== Information supplied ==
--------------------------------
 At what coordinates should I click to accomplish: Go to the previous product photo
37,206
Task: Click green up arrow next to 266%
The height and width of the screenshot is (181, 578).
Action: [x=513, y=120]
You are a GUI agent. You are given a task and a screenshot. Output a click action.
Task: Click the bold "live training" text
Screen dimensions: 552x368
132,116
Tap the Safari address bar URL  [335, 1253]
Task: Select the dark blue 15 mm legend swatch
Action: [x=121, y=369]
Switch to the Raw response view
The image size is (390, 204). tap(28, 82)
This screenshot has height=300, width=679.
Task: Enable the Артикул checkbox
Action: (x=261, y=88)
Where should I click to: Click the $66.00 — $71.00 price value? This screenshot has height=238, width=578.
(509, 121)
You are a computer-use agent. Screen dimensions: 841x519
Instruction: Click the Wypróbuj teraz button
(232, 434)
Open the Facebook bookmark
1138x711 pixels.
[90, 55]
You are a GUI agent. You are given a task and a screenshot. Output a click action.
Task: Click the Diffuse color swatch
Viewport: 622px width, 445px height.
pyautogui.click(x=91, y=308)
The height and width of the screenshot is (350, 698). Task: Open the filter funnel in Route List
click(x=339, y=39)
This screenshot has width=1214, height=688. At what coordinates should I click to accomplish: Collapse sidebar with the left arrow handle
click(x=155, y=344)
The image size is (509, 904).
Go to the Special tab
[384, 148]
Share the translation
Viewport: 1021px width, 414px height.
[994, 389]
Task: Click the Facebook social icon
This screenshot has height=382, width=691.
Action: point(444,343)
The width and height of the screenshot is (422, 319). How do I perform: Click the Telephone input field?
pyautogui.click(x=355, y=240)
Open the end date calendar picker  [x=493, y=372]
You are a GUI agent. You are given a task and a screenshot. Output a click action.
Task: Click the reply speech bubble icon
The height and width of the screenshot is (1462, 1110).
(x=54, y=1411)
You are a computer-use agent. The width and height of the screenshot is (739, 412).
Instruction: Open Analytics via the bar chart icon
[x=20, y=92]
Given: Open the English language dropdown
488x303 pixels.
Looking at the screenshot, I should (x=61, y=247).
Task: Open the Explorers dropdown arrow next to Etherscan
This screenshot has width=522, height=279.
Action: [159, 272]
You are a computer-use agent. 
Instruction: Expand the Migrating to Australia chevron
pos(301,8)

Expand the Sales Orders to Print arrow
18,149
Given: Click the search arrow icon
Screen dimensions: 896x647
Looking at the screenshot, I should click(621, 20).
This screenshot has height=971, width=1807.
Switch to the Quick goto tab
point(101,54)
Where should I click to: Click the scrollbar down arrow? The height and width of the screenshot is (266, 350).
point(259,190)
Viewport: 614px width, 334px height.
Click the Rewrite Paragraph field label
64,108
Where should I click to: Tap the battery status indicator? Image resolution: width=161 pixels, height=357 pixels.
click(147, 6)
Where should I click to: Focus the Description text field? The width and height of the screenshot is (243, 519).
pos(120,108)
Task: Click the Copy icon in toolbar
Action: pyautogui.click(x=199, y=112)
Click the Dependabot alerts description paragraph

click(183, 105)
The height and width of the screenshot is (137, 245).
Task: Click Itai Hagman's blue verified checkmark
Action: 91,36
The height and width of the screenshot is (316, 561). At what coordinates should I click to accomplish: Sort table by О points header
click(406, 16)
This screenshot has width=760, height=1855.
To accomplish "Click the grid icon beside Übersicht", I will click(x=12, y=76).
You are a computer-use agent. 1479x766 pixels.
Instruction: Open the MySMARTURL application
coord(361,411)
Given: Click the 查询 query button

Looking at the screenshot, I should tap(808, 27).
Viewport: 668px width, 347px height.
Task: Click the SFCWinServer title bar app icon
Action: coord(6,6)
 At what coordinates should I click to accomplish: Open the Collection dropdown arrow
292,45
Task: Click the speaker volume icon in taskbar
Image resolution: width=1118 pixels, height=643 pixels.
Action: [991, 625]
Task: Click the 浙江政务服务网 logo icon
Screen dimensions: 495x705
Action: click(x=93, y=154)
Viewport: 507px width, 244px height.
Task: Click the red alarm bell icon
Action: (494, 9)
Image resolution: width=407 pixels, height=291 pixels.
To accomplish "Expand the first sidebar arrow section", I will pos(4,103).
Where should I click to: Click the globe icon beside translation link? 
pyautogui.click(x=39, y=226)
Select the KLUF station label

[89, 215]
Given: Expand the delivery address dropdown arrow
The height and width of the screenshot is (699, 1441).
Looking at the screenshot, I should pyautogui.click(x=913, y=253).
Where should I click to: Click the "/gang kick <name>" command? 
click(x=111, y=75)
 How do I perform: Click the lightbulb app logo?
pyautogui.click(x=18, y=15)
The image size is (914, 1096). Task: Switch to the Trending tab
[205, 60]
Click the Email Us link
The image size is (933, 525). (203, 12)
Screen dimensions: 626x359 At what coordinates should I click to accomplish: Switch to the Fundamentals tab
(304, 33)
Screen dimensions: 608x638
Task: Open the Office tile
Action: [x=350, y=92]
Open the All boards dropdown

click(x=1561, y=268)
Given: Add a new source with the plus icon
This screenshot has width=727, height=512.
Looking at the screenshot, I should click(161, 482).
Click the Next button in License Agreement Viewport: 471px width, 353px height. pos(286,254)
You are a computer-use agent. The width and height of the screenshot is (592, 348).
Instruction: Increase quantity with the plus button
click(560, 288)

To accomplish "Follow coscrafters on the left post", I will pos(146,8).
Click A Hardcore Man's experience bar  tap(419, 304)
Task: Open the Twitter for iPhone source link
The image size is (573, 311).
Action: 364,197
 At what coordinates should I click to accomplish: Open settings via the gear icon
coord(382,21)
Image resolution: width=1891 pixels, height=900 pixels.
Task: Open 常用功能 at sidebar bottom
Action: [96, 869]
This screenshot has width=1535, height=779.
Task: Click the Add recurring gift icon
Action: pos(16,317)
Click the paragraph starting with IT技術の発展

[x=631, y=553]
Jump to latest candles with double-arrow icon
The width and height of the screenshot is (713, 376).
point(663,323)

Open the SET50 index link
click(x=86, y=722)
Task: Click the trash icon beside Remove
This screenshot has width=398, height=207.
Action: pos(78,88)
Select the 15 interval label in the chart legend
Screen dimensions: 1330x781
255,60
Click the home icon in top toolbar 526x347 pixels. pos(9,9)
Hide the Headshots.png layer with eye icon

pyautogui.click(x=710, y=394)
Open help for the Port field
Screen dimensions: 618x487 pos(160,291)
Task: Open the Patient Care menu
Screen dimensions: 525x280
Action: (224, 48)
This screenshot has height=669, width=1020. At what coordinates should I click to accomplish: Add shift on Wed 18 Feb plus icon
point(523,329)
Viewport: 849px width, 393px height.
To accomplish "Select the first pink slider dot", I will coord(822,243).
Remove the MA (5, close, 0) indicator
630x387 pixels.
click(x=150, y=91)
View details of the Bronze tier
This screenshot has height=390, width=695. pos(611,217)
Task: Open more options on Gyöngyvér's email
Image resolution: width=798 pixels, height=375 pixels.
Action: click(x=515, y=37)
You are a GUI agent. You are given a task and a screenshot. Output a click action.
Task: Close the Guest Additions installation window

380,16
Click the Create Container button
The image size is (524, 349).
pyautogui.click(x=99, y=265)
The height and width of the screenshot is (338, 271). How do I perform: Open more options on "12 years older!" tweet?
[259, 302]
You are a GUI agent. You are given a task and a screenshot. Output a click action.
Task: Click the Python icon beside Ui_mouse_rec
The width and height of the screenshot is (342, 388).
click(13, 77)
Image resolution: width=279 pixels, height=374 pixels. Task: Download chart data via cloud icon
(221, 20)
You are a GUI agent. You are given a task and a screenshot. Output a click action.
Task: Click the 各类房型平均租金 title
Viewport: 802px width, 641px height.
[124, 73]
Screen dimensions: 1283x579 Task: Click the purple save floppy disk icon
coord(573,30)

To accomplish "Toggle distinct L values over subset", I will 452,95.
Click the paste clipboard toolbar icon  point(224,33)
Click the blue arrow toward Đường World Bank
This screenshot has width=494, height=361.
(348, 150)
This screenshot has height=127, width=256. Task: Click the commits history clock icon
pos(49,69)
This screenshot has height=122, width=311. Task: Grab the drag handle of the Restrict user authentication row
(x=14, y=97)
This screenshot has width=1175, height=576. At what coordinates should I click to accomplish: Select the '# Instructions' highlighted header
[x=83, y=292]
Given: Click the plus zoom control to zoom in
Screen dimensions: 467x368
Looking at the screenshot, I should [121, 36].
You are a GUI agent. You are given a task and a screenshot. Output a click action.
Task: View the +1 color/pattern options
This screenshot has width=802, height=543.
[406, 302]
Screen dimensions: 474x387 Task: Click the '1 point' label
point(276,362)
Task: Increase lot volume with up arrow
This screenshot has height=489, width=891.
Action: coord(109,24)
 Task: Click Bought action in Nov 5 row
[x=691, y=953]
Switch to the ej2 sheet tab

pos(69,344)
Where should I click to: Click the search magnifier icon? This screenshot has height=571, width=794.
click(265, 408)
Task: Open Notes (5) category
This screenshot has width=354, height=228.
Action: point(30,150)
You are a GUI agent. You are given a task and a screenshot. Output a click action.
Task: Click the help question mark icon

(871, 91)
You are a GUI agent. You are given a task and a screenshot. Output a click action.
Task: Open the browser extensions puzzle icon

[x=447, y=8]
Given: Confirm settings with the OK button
--------------------------------
== Aim of the exercise ==
Search the material above for "first". Copy each line that has it.

== Answer below ==
To accomplish "Expand the first sidebar arrow section", I will pos(4,103).
To accomplish "Select the first pink slider dot", I will coord(822,243).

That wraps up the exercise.